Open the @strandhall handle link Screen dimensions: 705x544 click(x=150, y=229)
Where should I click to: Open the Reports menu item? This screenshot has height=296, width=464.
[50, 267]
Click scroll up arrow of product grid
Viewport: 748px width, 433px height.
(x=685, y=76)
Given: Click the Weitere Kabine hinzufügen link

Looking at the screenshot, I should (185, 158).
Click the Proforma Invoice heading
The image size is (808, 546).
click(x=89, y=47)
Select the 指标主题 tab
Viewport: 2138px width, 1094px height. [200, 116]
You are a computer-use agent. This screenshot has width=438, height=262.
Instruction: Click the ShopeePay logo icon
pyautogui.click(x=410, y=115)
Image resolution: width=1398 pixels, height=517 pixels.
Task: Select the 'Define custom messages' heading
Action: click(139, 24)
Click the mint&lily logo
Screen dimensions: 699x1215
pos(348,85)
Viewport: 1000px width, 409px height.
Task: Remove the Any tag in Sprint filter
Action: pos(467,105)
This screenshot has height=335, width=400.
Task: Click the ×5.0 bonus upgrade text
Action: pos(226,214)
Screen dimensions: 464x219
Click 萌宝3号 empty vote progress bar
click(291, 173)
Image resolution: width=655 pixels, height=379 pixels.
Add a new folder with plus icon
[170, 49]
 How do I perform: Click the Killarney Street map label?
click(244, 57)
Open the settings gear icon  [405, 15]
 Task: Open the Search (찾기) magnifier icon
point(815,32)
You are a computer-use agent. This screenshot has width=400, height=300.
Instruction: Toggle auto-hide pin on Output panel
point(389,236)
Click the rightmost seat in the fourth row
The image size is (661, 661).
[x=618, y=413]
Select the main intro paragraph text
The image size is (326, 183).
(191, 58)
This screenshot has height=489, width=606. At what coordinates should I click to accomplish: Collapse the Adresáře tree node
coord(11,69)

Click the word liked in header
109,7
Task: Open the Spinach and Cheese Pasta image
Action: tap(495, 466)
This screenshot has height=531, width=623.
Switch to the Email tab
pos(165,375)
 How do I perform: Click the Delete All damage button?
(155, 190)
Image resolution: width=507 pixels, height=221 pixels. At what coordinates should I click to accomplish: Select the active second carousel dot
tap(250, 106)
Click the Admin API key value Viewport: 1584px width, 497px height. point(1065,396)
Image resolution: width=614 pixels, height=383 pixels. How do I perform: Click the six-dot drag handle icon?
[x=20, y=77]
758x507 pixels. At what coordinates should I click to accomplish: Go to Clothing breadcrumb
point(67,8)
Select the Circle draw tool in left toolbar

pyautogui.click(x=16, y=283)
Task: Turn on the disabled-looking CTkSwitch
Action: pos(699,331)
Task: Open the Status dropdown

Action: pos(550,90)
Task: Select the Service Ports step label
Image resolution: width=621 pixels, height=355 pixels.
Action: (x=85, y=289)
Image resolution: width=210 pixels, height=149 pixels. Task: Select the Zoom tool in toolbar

◆ ◆ ◆ ◆ ◆

__Exercise description__. In the records above, copy exactly the lines from the one that contains "Task: Select the Service Ports step label" through the last, and nothing else.

__Your response__.
Task: Select the Service Ports step label
Image resolution: width=621 pixels, height=355 pixels.
Action: (x=85, y=289)
Image resolution: width=210 pixels, height=149 pixels. Task: Select the Zoom tool in toolbar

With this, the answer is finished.